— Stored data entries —
******************************
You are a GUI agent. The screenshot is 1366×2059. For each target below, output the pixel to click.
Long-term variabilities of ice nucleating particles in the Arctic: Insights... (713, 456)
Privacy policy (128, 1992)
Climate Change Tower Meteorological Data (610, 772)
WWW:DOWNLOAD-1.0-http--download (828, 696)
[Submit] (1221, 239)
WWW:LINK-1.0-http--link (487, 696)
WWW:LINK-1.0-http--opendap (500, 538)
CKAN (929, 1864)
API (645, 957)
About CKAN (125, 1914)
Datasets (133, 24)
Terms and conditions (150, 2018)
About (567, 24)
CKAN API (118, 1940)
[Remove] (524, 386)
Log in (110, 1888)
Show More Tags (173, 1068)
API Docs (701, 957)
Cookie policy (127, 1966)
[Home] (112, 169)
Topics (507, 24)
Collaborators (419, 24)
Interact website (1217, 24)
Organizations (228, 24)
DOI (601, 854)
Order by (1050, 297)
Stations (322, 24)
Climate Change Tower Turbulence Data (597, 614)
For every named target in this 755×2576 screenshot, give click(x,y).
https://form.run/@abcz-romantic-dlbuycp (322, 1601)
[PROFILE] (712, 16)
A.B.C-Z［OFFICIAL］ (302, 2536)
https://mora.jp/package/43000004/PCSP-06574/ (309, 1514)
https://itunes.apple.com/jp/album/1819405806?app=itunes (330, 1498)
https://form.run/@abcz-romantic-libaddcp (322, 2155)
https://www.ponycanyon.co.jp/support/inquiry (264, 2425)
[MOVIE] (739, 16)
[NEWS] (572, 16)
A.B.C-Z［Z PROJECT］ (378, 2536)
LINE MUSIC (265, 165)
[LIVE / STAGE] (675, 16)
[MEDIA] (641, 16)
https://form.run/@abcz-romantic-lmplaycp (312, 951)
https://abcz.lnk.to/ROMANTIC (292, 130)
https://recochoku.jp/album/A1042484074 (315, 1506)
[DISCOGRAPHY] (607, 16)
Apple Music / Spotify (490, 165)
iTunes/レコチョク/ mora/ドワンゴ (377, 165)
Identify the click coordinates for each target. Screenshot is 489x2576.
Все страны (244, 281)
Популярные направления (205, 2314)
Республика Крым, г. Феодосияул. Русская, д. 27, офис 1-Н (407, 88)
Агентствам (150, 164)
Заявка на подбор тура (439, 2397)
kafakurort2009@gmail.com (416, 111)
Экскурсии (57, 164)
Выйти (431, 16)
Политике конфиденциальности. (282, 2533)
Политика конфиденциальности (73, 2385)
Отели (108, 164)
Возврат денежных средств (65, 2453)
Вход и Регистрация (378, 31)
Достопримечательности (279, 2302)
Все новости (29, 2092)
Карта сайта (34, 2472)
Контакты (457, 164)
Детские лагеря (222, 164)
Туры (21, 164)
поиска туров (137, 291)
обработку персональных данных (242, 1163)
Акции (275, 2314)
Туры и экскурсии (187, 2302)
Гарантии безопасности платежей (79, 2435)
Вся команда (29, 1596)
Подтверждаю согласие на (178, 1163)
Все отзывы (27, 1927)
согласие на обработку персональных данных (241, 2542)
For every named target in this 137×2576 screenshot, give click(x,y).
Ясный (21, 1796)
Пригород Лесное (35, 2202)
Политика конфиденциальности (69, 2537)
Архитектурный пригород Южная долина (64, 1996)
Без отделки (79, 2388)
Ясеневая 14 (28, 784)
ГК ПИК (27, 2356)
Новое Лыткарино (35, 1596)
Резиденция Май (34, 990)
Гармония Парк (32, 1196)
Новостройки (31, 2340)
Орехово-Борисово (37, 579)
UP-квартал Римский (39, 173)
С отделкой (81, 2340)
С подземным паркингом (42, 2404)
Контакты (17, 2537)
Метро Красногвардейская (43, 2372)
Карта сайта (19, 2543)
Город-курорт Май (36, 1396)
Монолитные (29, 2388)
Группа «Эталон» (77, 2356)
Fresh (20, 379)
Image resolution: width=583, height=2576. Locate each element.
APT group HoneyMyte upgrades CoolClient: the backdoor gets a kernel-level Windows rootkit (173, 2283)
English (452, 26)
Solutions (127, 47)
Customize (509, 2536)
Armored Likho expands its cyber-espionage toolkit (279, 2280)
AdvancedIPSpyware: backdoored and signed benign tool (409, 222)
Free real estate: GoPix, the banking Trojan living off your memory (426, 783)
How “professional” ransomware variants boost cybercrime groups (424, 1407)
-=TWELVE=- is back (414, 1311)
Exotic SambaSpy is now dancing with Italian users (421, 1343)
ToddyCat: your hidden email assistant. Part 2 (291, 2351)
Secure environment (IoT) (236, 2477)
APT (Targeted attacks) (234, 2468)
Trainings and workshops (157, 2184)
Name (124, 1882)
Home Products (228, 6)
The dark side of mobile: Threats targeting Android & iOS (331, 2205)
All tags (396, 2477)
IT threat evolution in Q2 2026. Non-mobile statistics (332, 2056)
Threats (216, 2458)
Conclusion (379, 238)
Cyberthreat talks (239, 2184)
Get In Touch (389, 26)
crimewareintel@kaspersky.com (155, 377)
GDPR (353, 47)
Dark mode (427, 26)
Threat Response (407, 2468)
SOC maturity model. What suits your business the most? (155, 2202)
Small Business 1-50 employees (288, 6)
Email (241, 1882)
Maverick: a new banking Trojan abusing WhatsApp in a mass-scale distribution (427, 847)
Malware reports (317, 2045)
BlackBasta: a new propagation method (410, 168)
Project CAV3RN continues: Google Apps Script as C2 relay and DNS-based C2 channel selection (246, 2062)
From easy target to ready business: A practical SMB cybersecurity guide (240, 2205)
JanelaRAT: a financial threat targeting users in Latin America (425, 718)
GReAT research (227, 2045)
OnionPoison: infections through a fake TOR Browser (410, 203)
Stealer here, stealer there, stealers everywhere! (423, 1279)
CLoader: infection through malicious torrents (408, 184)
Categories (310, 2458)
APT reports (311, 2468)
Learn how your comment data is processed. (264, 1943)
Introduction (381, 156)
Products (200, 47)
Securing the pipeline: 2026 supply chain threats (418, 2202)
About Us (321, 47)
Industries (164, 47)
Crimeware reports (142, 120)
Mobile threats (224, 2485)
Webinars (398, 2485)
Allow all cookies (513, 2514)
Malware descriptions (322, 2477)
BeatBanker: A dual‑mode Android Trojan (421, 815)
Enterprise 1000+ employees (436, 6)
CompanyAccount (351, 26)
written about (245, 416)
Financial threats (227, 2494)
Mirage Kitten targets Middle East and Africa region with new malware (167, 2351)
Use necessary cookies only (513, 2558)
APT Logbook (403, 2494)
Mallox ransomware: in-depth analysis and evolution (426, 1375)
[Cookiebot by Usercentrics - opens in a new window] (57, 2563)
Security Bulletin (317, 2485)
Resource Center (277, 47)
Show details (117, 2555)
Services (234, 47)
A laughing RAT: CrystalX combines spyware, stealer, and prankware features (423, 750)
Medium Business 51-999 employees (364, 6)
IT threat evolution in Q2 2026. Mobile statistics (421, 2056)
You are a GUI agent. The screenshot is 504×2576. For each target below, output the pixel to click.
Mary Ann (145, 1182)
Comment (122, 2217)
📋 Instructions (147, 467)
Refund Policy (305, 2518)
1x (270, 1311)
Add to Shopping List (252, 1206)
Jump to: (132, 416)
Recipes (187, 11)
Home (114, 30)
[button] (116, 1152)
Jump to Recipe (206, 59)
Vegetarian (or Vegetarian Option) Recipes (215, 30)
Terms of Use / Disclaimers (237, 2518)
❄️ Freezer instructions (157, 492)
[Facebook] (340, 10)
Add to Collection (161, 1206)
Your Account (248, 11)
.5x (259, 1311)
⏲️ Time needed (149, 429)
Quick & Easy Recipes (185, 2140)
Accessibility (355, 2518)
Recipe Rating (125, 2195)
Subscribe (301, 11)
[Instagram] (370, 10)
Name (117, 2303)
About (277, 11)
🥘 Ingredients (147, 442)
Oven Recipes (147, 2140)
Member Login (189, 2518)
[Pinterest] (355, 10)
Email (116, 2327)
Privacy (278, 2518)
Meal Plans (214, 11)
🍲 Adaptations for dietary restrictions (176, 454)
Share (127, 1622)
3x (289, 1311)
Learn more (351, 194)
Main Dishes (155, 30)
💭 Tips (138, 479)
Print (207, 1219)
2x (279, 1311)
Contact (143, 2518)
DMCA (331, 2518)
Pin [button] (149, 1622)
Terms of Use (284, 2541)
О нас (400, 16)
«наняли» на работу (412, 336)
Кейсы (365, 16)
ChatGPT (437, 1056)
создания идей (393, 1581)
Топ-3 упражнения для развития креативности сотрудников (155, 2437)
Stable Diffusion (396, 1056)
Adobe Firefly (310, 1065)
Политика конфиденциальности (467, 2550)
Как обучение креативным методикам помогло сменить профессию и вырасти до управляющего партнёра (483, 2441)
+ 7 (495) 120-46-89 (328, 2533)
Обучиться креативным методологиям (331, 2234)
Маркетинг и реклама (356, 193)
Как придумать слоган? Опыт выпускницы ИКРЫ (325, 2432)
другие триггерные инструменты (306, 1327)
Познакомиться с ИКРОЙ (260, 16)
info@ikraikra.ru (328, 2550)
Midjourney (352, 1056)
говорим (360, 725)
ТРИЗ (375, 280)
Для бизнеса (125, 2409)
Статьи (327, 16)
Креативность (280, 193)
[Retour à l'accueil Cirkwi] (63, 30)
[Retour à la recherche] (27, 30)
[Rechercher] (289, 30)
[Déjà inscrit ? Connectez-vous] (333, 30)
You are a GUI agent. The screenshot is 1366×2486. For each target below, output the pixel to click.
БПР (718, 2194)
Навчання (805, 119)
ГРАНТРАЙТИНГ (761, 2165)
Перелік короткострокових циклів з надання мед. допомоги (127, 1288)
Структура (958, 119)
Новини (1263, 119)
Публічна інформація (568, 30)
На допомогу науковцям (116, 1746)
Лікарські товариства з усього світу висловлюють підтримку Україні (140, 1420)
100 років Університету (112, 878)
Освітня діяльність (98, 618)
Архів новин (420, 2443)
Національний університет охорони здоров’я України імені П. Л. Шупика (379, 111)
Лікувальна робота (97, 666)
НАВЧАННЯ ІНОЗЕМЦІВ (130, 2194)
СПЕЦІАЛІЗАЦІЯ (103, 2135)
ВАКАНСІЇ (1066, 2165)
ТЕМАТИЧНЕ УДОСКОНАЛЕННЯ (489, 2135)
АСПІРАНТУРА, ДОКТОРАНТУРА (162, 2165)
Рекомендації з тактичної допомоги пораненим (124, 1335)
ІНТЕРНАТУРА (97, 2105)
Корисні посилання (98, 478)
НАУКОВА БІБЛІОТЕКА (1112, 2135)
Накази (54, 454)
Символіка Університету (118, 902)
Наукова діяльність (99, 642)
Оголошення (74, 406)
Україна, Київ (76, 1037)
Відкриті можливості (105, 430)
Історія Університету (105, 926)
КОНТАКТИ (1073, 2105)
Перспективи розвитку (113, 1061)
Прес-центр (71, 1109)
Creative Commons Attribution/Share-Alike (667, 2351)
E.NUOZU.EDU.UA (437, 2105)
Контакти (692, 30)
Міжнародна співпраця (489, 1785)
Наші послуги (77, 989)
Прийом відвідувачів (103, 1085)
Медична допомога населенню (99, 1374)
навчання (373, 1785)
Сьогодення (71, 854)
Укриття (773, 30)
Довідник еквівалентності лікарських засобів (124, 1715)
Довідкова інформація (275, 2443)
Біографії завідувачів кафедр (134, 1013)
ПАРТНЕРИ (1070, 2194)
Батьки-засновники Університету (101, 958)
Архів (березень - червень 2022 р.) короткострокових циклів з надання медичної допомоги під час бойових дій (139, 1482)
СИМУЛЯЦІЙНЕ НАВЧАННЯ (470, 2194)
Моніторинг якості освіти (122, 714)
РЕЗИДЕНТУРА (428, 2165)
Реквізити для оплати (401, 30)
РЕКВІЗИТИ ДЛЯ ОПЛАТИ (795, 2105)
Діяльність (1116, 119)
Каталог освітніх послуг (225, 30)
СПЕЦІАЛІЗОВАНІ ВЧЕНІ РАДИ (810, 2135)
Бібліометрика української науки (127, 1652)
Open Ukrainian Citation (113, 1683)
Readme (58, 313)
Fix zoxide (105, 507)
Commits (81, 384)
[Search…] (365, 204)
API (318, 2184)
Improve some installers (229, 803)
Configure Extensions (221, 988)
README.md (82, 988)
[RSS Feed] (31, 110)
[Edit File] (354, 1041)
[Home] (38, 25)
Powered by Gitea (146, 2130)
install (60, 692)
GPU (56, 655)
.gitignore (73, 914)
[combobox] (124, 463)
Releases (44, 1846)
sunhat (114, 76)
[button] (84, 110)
******************************
Quote exactly the first line of the data and every line after it through the one holding "For every named target in this 755×2576".

— RESPONSE BOX —
You are a GUI agent. The screenshot is 1366×2059. For each target below, output the pixel to click.
Long-term variabilities of ice nucleating particles in the Arctic: Insights... (713, 456)
Privacy policy (128, 1992)
Climate Change Tower Meteorological Data (610, 772)
WWW:DOWNLOAD-1.0-http--download (828, 696)
[Submit] (1221, 239)
WWW:LINK-1.0-http--link (487, 696)
WWW:LINK-1.0-http--opendap (500, 538)
CKAN (929, 1864)
API (645, 957)
About CKAN (125, 1914)
Datasets (133, 24)
Terms and conditions (150, 2018)
About (567, 24)
CKAN API (118, 1940)
[Remove] (524, 386)
Log in (110, 1888)
Show More Tags (173, 1068)
API Docs (701, 957)
Cookie policy (127, 1966)
[Home] (112, 169)
Topics (507, 24)
Collaborators (419, 24)
Interact website (1217, 24)
Organizations (228, 24)
DOI (601, 854)
Order by (1050, 297)
Stations (322, 24)
Climate Change Tower Turbulence Data (597, 614)
For every named target in this 755×2576 screenshot, give click(x,y).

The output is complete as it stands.